* **Exercise description**
Read through the data and report every line in which the word "computer" occurs.

[Records from a data source]

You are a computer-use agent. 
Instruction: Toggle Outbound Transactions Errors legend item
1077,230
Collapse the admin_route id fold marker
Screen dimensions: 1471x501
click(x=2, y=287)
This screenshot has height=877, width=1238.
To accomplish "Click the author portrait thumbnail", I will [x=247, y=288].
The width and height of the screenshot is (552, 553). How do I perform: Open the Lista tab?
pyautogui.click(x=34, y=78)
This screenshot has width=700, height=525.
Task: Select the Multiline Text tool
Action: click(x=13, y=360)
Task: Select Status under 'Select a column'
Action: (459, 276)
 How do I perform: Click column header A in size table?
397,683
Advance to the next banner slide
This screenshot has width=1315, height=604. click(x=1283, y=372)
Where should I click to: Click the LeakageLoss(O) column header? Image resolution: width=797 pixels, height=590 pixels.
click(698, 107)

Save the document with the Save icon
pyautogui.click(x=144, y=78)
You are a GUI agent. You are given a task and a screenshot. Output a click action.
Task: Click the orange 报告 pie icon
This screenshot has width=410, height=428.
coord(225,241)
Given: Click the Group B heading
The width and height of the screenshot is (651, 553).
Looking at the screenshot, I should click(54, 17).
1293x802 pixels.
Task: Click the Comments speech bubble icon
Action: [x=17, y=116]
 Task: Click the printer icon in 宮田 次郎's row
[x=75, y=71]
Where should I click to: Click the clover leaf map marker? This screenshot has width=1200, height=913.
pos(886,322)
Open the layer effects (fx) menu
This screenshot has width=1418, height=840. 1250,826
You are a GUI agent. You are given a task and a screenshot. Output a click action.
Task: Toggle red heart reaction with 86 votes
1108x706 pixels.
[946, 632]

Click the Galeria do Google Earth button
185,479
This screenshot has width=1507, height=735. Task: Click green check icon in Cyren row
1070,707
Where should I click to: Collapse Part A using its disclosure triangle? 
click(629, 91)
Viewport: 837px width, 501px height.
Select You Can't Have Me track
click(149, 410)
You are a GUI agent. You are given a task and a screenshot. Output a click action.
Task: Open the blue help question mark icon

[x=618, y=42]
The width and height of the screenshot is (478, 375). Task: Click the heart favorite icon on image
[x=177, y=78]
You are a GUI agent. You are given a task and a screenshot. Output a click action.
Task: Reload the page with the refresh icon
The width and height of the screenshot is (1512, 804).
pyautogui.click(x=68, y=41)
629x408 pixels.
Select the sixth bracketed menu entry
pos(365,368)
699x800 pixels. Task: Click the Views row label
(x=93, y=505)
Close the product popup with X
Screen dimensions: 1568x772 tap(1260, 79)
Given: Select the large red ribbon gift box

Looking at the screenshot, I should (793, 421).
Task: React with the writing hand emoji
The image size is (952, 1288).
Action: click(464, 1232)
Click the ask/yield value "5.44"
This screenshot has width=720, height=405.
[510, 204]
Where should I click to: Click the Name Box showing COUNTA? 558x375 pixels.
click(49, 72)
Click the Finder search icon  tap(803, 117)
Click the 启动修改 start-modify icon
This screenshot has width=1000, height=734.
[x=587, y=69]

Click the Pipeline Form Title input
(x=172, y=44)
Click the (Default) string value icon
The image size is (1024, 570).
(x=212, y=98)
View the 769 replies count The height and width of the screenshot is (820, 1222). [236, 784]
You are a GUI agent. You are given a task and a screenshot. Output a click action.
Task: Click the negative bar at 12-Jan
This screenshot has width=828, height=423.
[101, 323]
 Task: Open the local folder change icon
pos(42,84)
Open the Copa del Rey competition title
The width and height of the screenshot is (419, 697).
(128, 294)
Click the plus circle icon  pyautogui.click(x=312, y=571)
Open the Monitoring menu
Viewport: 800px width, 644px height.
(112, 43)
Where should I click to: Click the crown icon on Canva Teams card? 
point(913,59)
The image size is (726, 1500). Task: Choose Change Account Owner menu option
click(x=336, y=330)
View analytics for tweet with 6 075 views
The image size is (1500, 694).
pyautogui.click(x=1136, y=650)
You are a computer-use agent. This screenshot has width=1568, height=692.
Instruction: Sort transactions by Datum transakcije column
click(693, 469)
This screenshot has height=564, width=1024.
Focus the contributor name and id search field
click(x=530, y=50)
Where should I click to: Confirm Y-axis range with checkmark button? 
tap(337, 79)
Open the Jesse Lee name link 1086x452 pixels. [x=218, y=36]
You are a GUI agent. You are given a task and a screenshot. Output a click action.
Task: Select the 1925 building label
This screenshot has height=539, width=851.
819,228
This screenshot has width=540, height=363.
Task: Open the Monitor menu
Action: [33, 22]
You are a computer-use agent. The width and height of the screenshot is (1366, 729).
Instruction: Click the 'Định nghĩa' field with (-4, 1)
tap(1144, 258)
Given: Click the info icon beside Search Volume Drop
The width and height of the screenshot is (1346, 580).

* **Answer space**
You are a computer-use agent. 
You are a computer-use agent. This screenshot has width=1568, height=692.
You are a computer-use agent. The width and height of the screenshot is (1366, 729).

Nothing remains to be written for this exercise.